Первые программные продукты, отвечающие, по мнению их разработчиков, новым потребностям клиента, стали производиться для компаний, сумевших освоить клиентоориентированные системы типа CRM (Customer Relationship Management), KMS (Knowledge Management Systems) и организующие свою производственную деятельность на основе систем планирования ресурсов предприятия типа ERP (Enterprises Resources Planning). Они открыли новую линейку программных продуктов, которая получила название «ECM, Enterprise Content Management» – система управления контентом предприятия.

Концепция ECM позволила приступить к решению огромного количества проблем, осмысленных на тот момент менеджерами наиболее успешных компаний, которые «сделали ориентацию на запросы потребителей основой всех бизнес-процессов». С помощью программных продуктов ECM сотрудники внутри компании могли обрабатывать большее количество клиентских запросов с большей точностью. Они могли на планомерной, научной основе постоянно сокращать время решения проблем, повышать консистентность предоставляемых знаний и снижать число эскалаций проблем. За пределами компании ECM-продукты позволяли снизить объём однотипных обращений – организуя помощь клиентам в мгновенном поиске необходимой информации, сотрудники компании помогали клиентам быстро и легко решать свои проблемы без обращения к специалистам.

Совмещение ECM-продуктов с Интернет-технологиями позволило присоединять к базе знаний предприятия другие информационные хранилища, используя их для поиска информации, необходимой для наиболее верного решения проблем клиента. Однако если эти знания были разрозненными, а хранилища представляли собой «информационную помойку», то время, потраченное сотрудниками компании на поиск наилучшего варианта решения клиентской проблемы, лишь увеличивало период обработки обращений и удлиняло очередь из неудовлетворенных клиентов.

Так менеджеры перешли на ещё более высокий уровень осознания потребностей мирового потребителя: «Независимо от модели обслуживания – обращение к представителю компании или самообслуживание – компания должна обеспечить простой и унифицированный доступ к полезной информации, а не только к контенту, хранящемуся в базе знаний. Если используемая технология вызовет затруднения у ваших клиентов, они сами сообщат вам о необходимости модернизации»226.

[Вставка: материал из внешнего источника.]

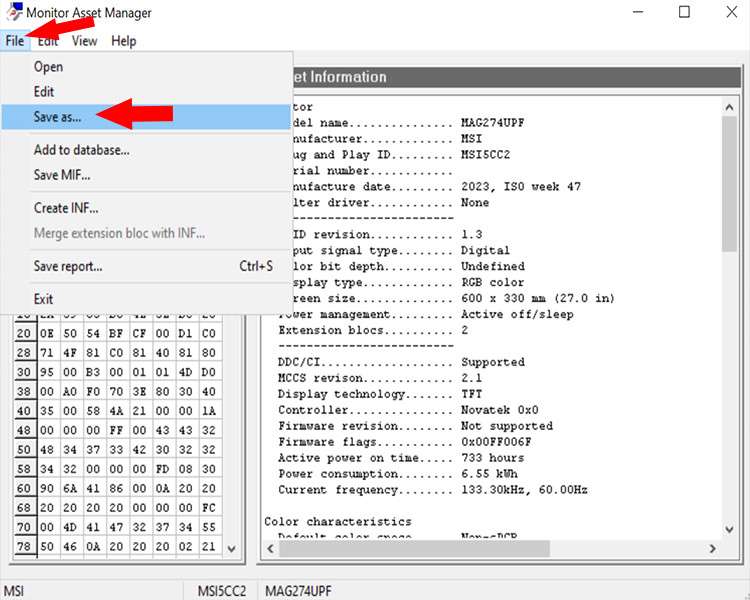Click the Monitor Asset Manager title bar icon
Screen dimensions: 750x600
[x=12, y=13]
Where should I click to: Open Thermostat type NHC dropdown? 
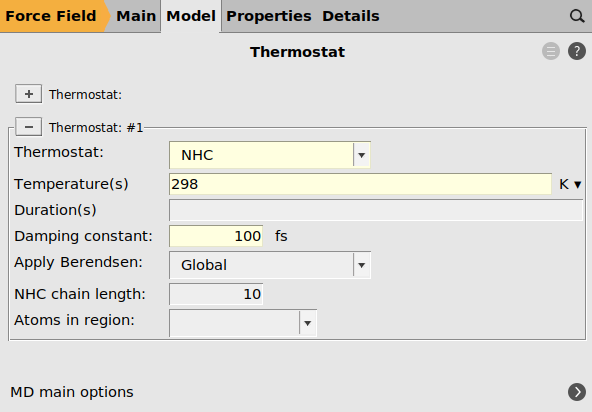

Менеджмент, развившийся до уровня осознания необходимости CRM/ERP-структурирования (иерархизации, упорядочивания) интернет-контента в угоду потребностям мирового потребителя, стал улучшать стандарты управления не только в корпоративном секторе американской экономики, но и в тесно связанном с деятельностью корпораций секторе государственного управления. С 2002 года примером такого стандарта является американская концепция электронного государства FEA-PMO. Она не только «позволяет преобразовать федеральное правительство в организацию, ориентированную на граждан, направленную на достижение высоких результатов и отвечающую требованиям рынка в соответствии с программой президента США»227, но и резко сокращает издержки на содержание административно-бюрократического аппарата.

Существенную роль в улучшении стандартов управления играют как традиционные (такие как Lean Production и Six Sigma), так и новейшие (такие как TOGAF – The Open Group Architecture Framework и FEA – Federal Enterprise Architecture) методологии научного менеджмента. Все эти методологии одинаково доступны как американцам, так и японцам. Копирование и даже некоторое техническое усовершенствование этих методологий не представляет больших сложностей. В Японии с некоторого времени тоже есть своя модель «электронного правительства» (Government Wide Area Network), связывающая в единую сеть государственные учреждения страны. Собственная концепция электронного правительства, скопированная в 2008 году с FEA-PMO, есть даже в России. Только толку от внедрения аналогов FEA-PMO, с точки зрения изменения качества услуг, или хотя бы с точки зрения изменения стоимости их производства, ни там, ни там, почти нет или нет совсем.

Что касается японского правительства, то оно имеет серьёзное «раздвоение личности» относительно информационной революции. Несмотря на официальное провозглашение цели «предоставить возможность всем без исключения получать выгоды от IT-революции», японские бюрократы не заинтересованы в открытом распространении информации среди широких слоёв населения. Пользуясь ECM-языком, можно сказать, что бюрократам невыгодно обеспечивать массе японских пользователей-подданных широкий доступ к универсальным инструментам, предназначенным для эффективного управления властным контентом. С одной стороны потому, что бюрократия привыкла получать выгоду от того, что может бесконтрольно торговать, спекулировать информацией, и, если в руках у японских граждан окажутся универсальные инструменты для эффективного управления властным контентом, от своих привычек отказываться будет неприятно. С другой стороны, открытая широкому доступу правдивая информация делает общеизвестным консерватизм бюрократического аппарата. Представителям японской знати также невыгодно свободное распространение информации, так как это может оголить неуместность их паразитических притязаний, основанных на «прямой наследственной связи» с богиней солнца Аматэрасу гораздо больше, чем на реальной управленческой компетентности.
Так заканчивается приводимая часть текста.